Pero la oración puede volverse literalmente por pasiva: no todos los que han sido de 80 tardes al año fueran por ello grandes toreros, En esto, el paso del tiempo suele poner en valor a cada cuál. Sin embargo, sólo los grandes toreros dejan pozo en el recuerdo de los verdaderos aficionados.
Pensemos, por ejemplo, en la dimensión enorme que tuvo un torerazo como Rafael Ortega, el de la Isla de San Fernando.
O recordemos sin ir más lejos a Luis Francisco Esplá.

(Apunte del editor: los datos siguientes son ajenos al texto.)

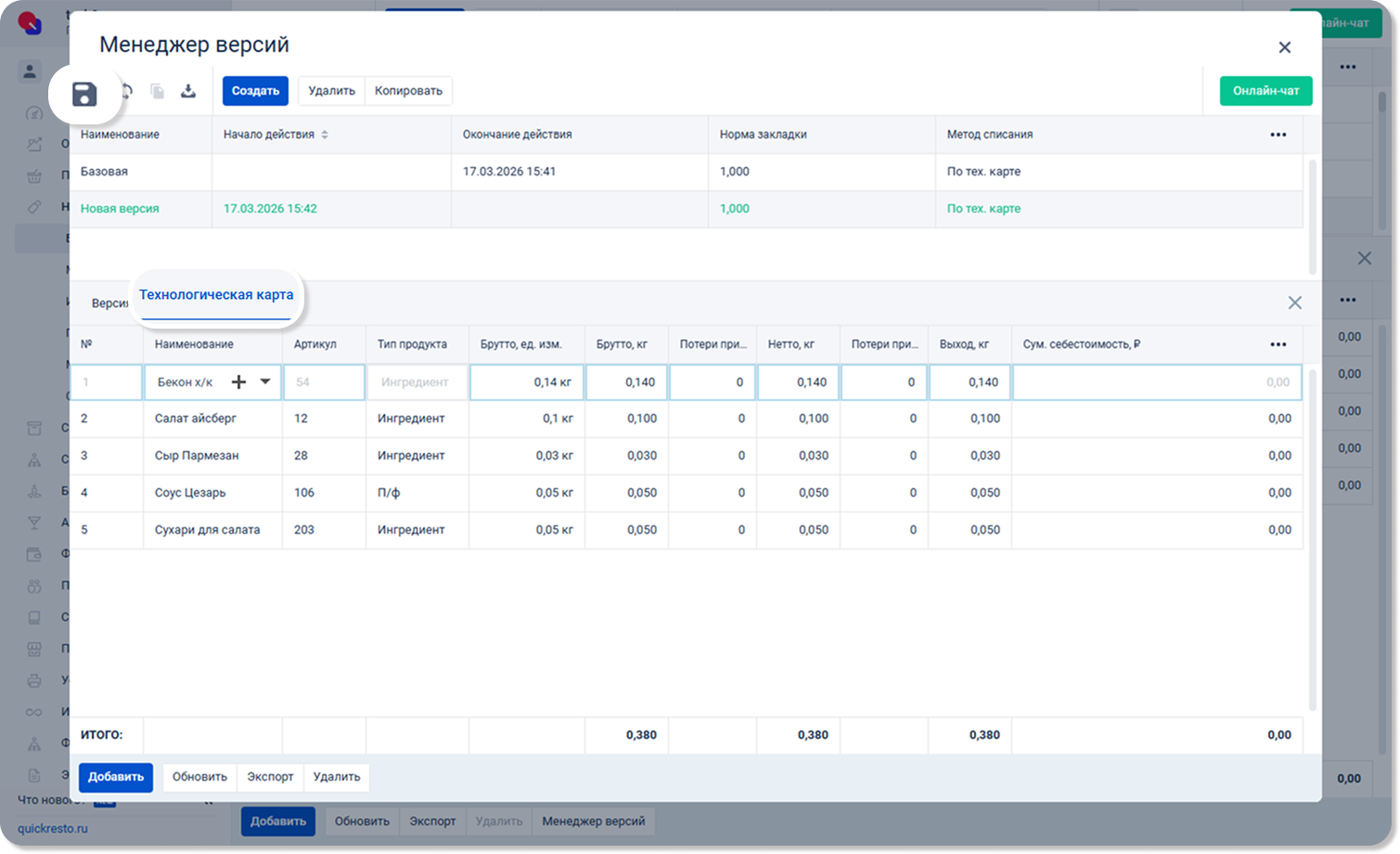The image size is (1400, 854).
Task: Click the refresh arrows icon in toolbar
Action: (127, 91)
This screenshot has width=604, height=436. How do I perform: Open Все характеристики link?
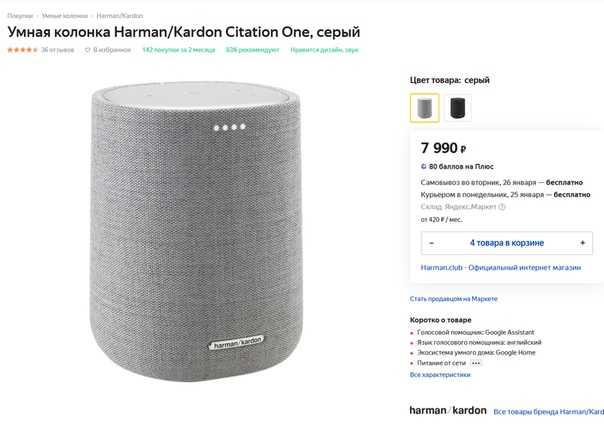[440, 375]
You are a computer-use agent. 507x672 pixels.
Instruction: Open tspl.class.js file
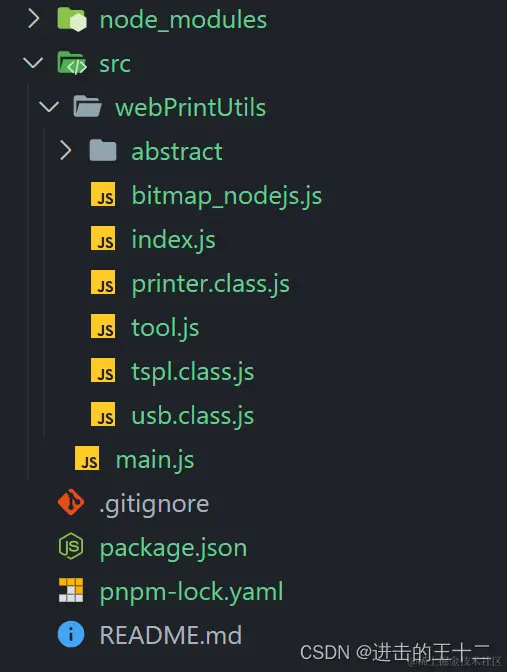point(192,371)

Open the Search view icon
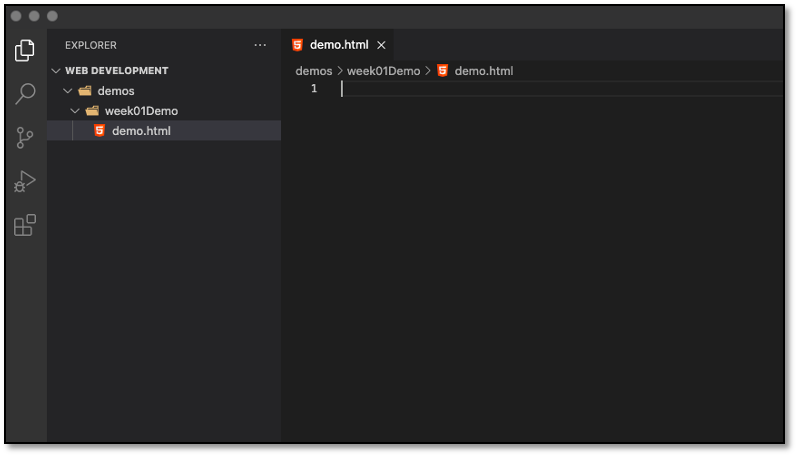pyautogui.click(x=24, y=94)
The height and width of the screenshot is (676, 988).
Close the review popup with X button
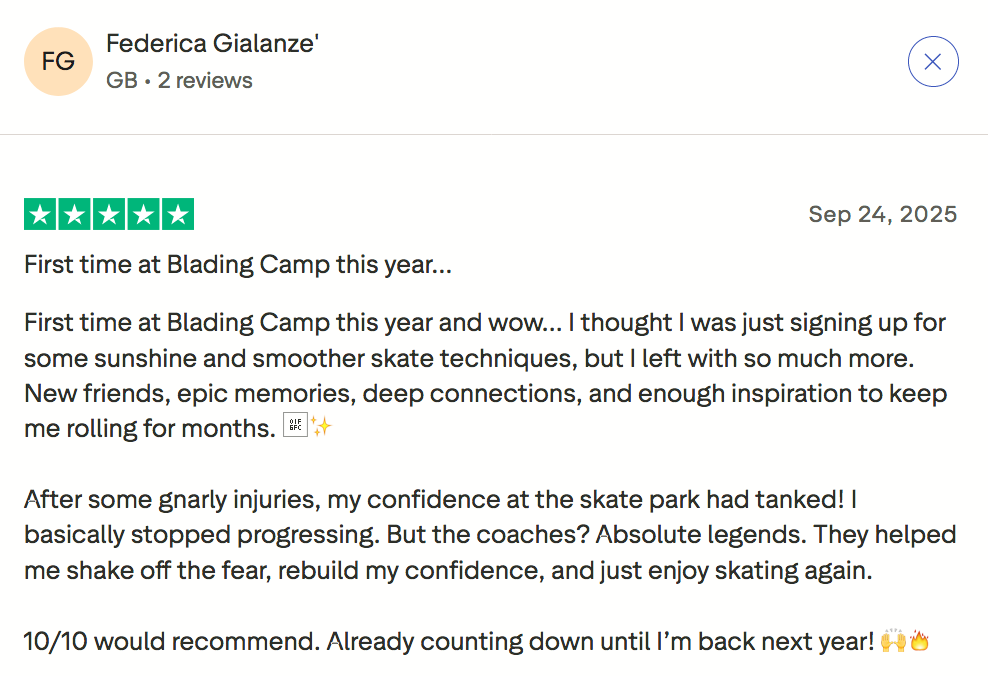(933, 62)
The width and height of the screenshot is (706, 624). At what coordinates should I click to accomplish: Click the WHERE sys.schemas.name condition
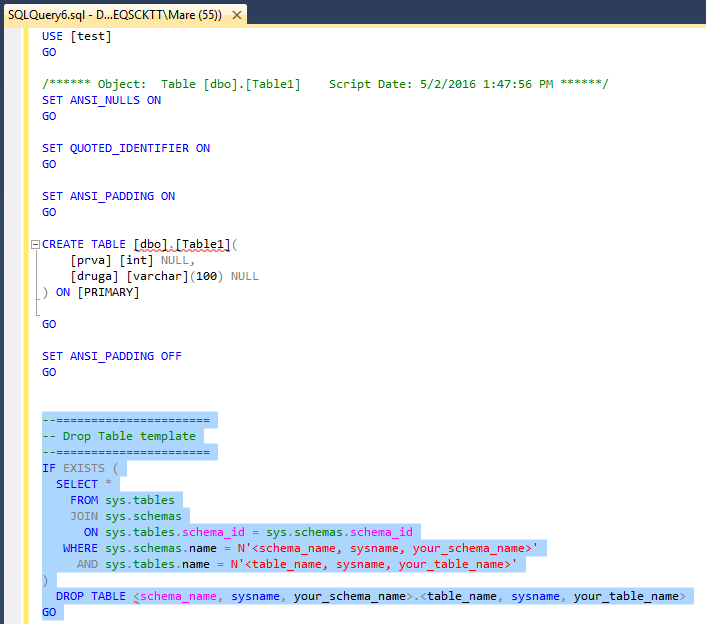[x=300, y=548]
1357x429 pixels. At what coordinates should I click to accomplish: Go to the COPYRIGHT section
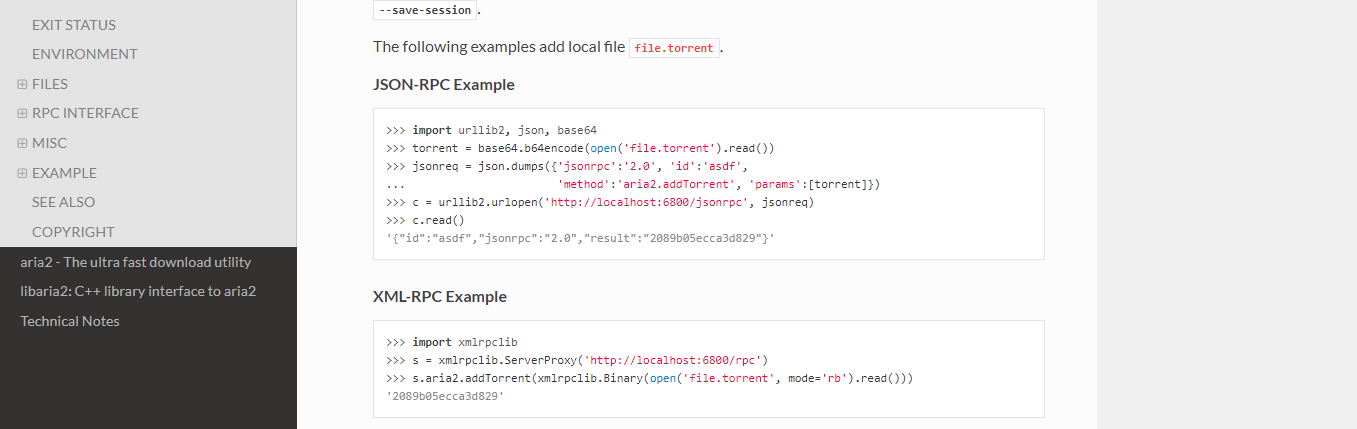(73, 232)
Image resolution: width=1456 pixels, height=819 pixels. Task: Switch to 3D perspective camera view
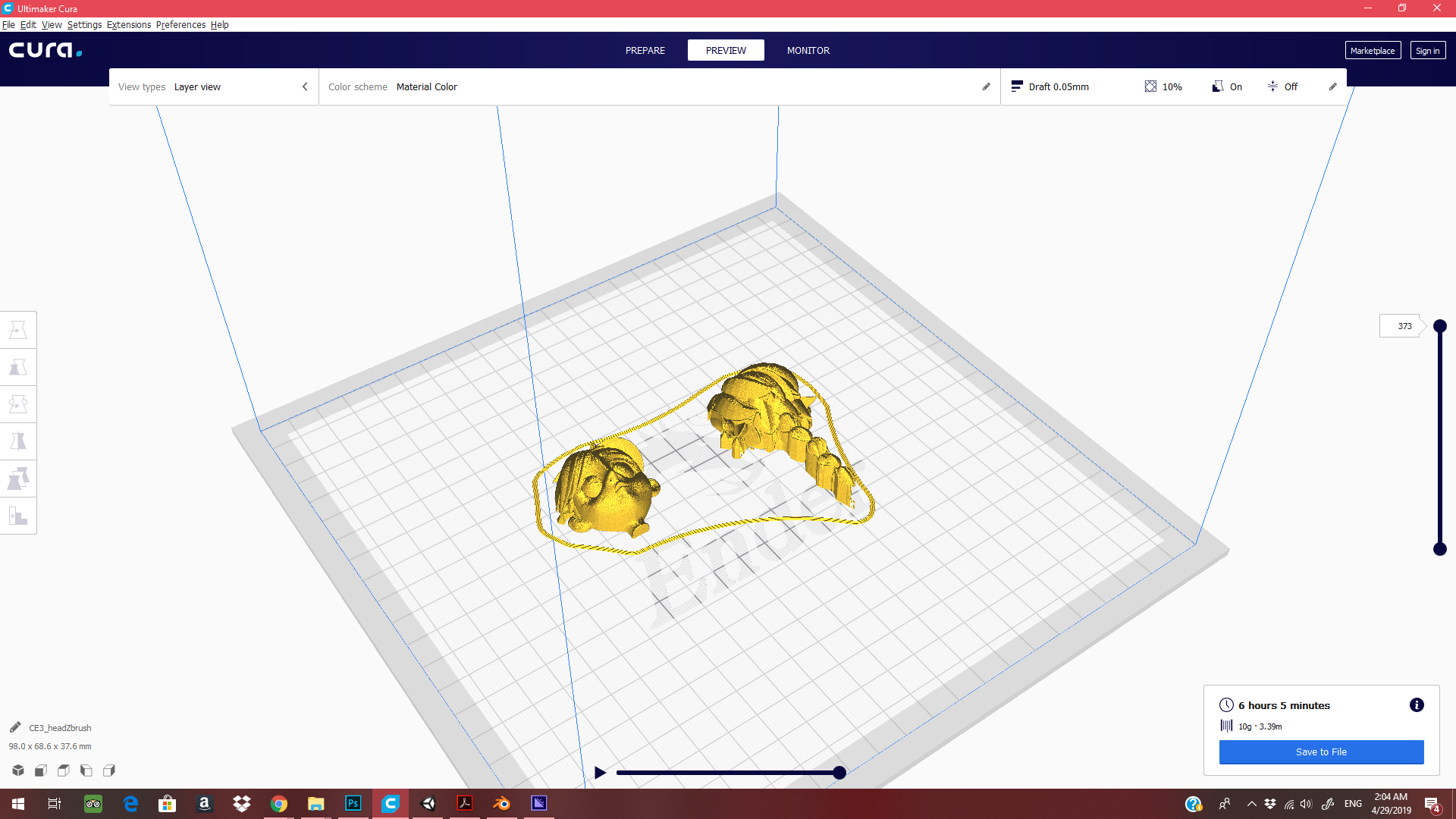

Ninguno de ellos fue la base de las ferias, pero qué a gusto se les veía en los ruedos. Más allá de esas cosas del G-5, que al final serán históricamente una anécdota, habría que crear una nueva categoría, dicho sea hasta en su propio sentido metafísico: el torero que debe ser declarado ”especie protegida”, para todos esos que no pondrían a diario el “No hay billetes”, pero que, en cambio, cumplían la delicada misión de mantener viva las verdades permanentes del toreo y de la lidia, esas que van más allá de las modas ocasionales, tan caprichosas como son.
En nuestros días debiéramos declarar “especie protegida” a Antonio Ferrera. Sin provocar fervores encendidos, qué torero ha estado toda la tarde frente a unos “alcurrucenes” con muchas complicaciones y mucho que torear.
En cada momento ha ido haciendo lo que correspondía a la lidia y, cuando hubo ocasión, dejó una serie de naturales soberbios.
Transmite ese mensaje de verdad en lo que en cada momento hace, gracias al cual hasta las situaciones complejas acaban por parecer sencillas.